→ TEXT BLOCK
= Beginning of Section =
It’s not as if the city goes into mourning when Carnival is over (the merchants are too busy with their calculators to feel sad), but if you had gone out with me for a walk this morning, you wouldn’t just feel that something was missing (like, say 100,000 people). You would have the distinct sensation that you were at the bedside of a patient whose fever had finally broken and was sleeping peacfully.
A tranquillity comes over the city that is nothing less than miraculous. All that’s left to do is to clean the room and change the sweat-drenched sheets. So to speak. (I do hear some desultory sweeping going on outside.) And now we can see the simple, austere, monochromatic 40 days of Lent stretching before us.
Here’s what I won’t miss: The mighty force of the touristic masses being sucked into the city’s gullet as if through some colossal straw. The wall of humanity blocking entire streets, a good number of which had to be organized as strictly one-way. The incessant rumble of the launches hauling and re-hauling loads of countless people from the mainland to San Marco, not to mention the choking poison of their engines’ exhaust as they idle by the Fondamenta degli Schiavoni waiting for the next batch.
Here’s what I will miss: The neighborhood in full frivolity, the kids of all sizes in all sorts of costumes, their entourages of relatives, doting or beleaguered as they may be. And — you know what I’m going to say — the fritole and galani.
= End of Section =
→ REQUIRED WORK
1. Answer these questions using the text about the end of Carnival:
(a) How many days of Lent does it say are stretching ahead?
(b) Where do the launches idle while waiting for the next batch of people?
(c) Which two foods does the writer say they will miss?
2. From the text about the end of Carnival, extract the passage from "Here’s what I won’t" up to and including "the next batch.".
Rely on the text alone and draw on nothing else.

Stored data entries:
= Beginning of Section =
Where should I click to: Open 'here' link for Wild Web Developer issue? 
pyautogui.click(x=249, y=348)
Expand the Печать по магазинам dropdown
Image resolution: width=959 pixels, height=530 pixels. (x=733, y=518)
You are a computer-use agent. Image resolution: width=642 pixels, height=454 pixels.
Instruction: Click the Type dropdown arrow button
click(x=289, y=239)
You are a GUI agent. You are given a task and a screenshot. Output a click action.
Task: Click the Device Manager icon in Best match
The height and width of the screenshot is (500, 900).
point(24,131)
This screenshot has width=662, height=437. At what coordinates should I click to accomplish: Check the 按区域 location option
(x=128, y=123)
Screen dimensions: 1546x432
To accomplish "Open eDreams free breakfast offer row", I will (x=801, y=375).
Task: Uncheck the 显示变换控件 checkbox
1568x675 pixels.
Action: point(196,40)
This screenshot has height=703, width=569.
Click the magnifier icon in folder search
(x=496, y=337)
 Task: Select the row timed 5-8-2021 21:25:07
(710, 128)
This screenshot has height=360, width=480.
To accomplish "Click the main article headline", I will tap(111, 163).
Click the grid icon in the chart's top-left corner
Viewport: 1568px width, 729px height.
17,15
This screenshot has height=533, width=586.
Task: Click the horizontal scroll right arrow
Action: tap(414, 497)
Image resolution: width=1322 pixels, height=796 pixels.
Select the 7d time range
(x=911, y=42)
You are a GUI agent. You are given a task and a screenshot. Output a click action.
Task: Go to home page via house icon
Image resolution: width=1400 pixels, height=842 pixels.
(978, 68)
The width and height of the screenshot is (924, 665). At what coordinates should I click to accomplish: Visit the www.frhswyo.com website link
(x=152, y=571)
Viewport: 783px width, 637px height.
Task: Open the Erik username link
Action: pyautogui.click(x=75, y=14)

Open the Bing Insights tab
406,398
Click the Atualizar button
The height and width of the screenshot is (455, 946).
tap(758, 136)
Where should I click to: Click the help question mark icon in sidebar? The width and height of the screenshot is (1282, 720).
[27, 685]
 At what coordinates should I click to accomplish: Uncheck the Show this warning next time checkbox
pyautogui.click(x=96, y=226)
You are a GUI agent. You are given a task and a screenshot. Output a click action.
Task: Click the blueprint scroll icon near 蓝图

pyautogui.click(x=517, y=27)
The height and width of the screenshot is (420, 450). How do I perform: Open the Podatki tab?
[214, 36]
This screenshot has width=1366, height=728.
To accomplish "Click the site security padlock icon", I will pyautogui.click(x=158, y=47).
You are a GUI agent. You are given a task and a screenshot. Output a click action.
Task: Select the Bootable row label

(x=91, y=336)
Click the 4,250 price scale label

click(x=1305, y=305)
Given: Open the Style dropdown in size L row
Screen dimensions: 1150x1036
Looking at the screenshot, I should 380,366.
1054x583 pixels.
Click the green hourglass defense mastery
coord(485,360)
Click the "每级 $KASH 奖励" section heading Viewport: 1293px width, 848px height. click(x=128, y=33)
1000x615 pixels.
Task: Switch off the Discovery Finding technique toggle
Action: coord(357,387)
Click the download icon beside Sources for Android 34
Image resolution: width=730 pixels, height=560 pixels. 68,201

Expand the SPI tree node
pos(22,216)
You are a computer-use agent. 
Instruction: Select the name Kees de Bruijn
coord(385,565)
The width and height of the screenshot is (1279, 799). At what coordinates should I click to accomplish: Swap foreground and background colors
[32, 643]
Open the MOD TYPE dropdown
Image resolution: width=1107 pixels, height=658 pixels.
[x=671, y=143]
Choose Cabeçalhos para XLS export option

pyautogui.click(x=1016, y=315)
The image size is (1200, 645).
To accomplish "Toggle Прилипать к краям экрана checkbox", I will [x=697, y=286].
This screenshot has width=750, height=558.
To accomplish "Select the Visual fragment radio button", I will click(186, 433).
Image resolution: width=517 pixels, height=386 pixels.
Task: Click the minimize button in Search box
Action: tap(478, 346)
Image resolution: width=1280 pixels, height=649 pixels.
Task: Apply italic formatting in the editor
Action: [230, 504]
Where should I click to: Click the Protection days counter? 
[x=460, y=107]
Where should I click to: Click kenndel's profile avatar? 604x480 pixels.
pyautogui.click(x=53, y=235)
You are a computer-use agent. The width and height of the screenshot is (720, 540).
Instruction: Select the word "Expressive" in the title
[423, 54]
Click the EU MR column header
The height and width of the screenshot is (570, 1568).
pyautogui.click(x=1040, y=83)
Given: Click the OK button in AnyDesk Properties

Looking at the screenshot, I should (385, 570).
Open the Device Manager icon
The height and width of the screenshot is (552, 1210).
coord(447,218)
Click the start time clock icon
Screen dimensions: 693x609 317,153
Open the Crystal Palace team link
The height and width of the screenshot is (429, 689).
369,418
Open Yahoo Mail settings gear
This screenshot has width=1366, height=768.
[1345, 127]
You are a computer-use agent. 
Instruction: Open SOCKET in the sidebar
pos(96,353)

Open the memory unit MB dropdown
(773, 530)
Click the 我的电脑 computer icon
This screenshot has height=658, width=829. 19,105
= End of Section =
→ EXERCISE RESPONSES
1.
(a) 40 days.
(b) By the Fondamenta degli Schiavoni.
(c) The fritole and galani.

2.
Here’s what I won’t miss: The mighty force of the touristic masses being sucked into the city’s gullet as if through some colossal straw. The wall of humanity blocking entire streets, a good number of which had to be organized as strictly one-way. The incessant rumble of the launches hauling and re-hauling loads of countless people from the mainland to San Marco, not to mention the choking poison of their engines’ exhaust as they idle by the Fondamenta degli Schiavoni waiting for the next batch.